Records for processing
..............................
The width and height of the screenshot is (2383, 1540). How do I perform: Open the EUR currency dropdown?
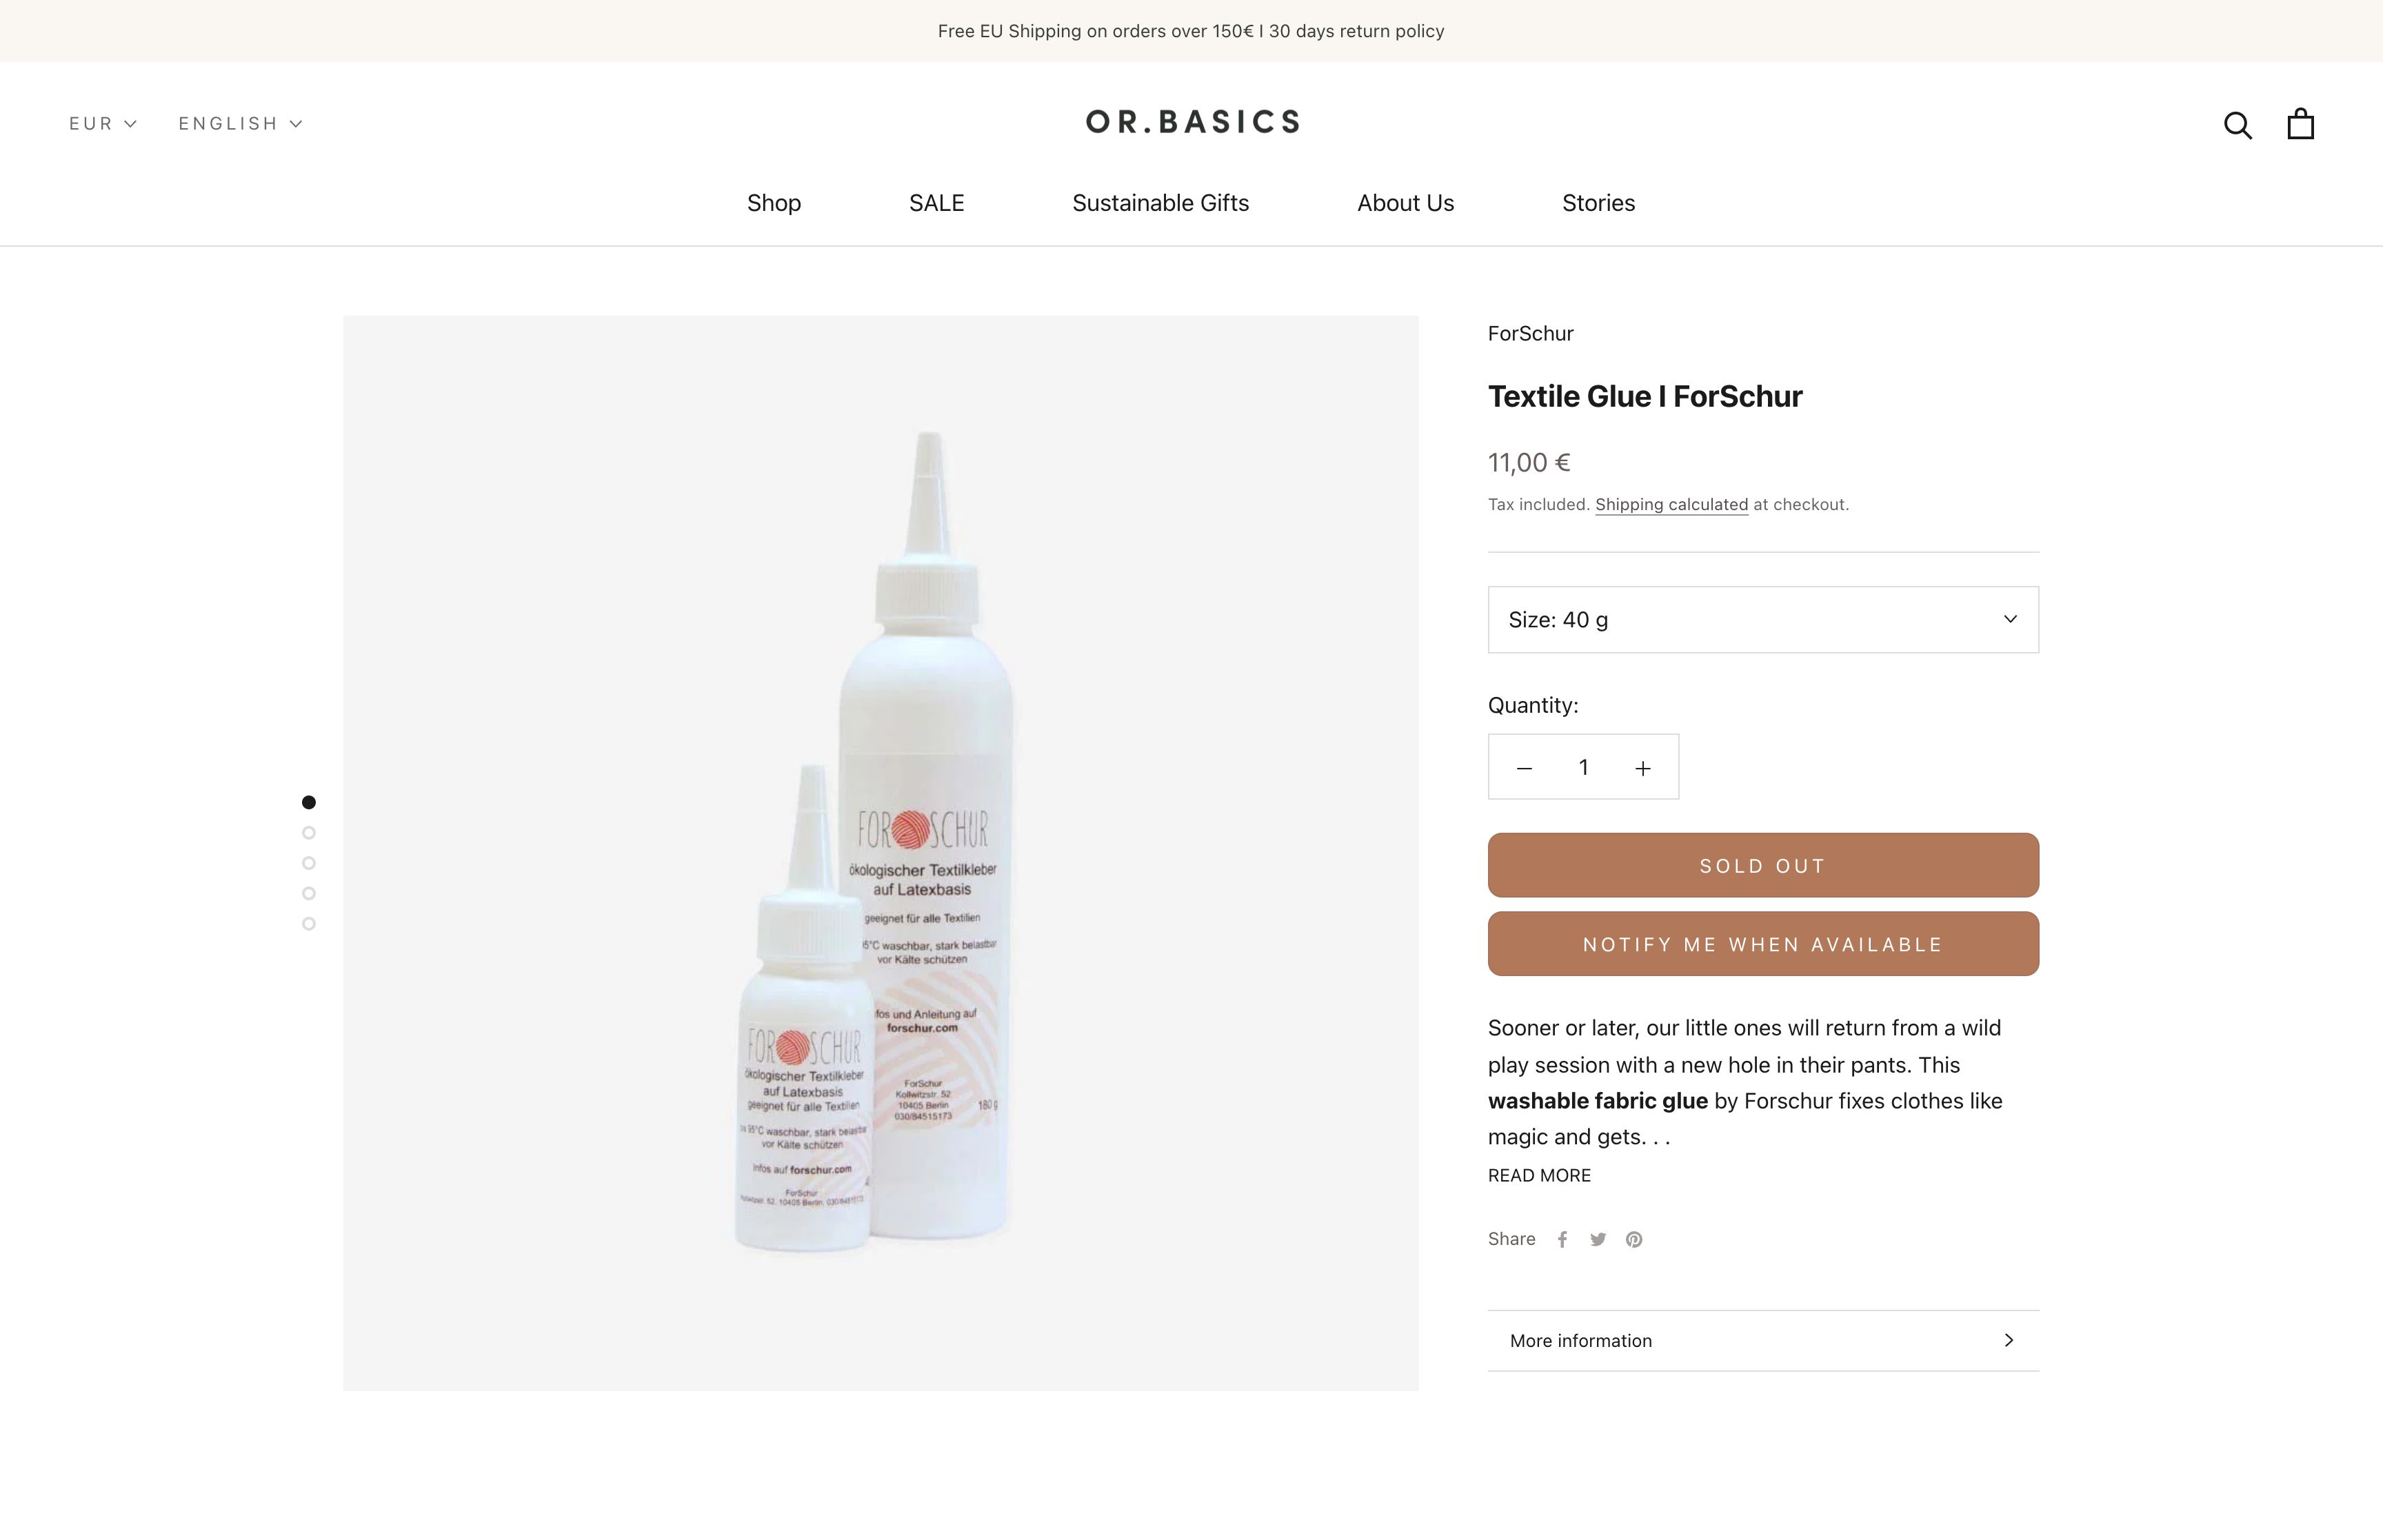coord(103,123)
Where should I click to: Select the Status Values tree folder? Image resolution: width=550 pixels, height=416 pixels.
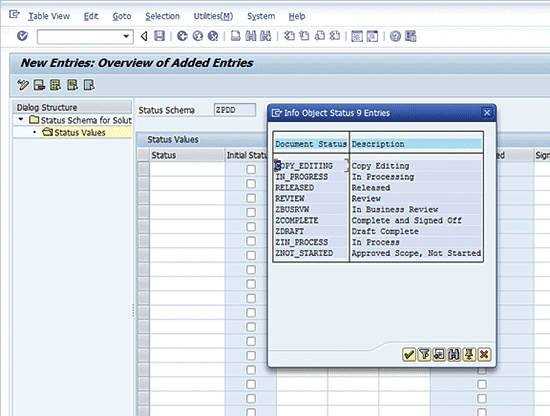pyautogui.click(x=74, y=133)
..............................
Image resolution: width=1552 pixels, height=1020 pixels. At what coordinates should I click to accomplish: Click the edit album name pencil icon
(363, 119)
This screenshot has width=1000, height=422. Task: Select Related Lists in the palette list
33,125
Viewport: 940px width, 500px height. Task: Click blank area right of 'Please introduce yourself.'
..............................
Required action
Would you copy, unchanged, the stretch of the records above that begins at the line containing "This screenshot has" and ends at the line containing "Viewport: 940px width, 500px", and only that?

Your response
This screenshot has width=1000, height=422. Task: Select Related Lists in the palette list
33,125
Viewport: 940px width, 500px height. Task: Click blank area right of 'Please introduce yourself.'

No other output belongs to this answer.